A solution that I have proposed for this that may help is to introduce the concept of "sending software" on the media. That is, even if one does not want to view the content on the media using an on-board viewer, which may or may not be present, easy to use, or even possible to execute on your hardware, it may be possible to execute software that helps to import the content into your own locally installed software. The requirements that I have drafted so far for the PDI extensions supplement include the ability to:
- allow the user to enter the recipients network location (IP, port, AET)
- read all the content of the media via the DICOMDIR
- select what to send
- coerce patient & study identifiers using local values supplied by the user
- decrypt content if encrypted using the password supplied by the user
- decompress content if the receiving devices doesn't support compression
- convert instances whose SOP classes the receiver does not support to one that it does
- transfer everything
Ideally, the "sending software" present on the media would be multi-platform, and it is certainly possible to do that (say with Java and on-board JRE's for the popular platforms in case they are not already installed). But at the bare minimum, given the prevalence of Windows, the requirements are that it executes:
- from the media without installation
- on desktop Windows operating systems (XP or later)
- without requiring the presence of or installation of supporting frameworks (e.g., .NET or JRE), other than to be able to execute them from the media if required
- without requiring administrative privileges
A potential problem is the need for the user to supply network parameters for the recipient (in the absence of self-discovery support, something not very widespread, unfortunately), and at the other end for the receiving PACS or workstation to be willing to accept inbound objects from a strange source (some are "promiscuous" in this respect, others are not).

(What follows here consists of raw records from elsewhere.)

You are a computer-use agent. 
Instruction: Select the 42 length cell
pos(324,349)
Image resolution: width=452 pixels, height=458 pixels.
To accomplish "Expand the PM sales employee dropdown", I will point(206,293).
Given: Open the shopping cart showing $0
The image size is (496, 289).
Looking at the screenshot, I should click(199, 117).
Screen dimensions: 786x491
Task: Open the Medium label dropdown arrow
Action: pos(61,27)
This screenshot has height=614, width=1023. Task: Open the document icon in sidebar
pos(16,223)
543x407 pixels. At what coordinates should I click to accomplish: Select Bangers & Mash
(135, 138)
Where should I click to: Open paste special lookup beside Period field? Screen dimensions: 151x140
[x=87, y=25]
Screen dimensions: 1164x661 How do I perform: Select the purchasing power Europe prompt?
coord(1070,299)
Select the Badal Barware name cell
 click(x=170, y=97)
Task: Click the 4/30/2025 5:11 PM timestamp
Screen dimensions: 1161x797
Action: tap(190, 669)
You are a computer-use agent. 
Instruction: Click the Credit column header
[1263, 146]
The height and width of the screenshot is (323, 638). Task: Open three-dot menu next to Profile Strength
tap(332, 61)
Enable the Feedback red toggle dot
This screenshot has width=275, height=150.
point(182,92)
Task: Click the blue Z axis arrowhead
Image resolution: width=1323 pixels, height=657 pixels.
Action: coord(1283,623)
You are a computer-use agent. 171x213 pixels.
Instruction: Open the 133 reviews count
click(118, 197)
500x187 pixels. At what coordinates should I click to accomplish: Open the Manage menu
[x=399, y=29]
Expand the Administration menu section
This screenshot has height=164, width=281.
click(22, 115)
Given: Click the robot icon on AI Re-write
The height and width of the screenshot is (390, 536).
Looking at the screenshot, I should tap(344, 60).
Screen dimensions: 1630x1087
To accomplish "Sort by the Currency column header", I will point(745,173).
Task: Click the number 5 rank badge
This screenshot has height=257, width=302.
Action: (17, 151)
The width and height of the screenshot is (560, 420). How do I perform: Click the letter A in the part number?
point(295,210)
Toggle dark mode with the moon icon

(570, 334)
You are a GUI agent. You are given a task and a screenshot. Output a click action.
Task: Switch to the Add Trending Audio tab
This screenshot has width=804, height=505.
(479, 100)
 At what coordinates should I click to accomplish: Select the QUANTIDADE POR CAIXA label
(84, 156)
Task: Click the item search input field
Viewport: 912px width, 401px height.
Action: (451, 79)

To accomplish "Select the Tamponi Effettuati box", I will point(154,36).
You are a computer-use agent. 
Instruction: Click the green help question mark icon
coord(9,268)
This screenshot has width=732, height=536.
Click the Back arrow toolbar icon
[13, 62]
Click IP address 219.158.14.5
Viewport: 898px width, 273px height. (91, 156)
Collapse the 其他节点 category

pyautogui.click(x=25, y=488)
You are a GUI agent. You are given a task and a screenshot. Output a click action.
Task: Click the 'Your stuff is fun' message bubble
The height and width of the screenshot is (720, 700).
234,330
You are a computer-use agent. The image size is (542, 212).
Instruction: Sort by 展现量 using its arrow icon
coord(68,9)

In the case where the media sending software is executed on the same machine as the "workstation" (or pre-installed viewer) into which the images are going to be imported, this should be less of a problem. Indeed defaulting to sending to port 104 or 11112 on the localhost with a pre-defined AET might well work for this and we could consider defining that in the IHE PDI profile option.
Anyway, though obviously the "sending software" option is not something ordinary users such as referring physicians will want to have to deal with, since their pre-installed or on-board Basic Image Review Profile viewer should cope most of the time, it provides a means of "last resort", if you will, for support personal to extract content from media that for some reason is unreadable locally through normal means. It also provides a means of helping the enterprise-to-enterprise interchange use-case, when the receiving PACS does not supported the more modern DICOM objects that advanced modalities produce, more modern compression techniques such as JPEG 2000, or the encryption that is being mandated by some jurisdictions specifically for this use-case.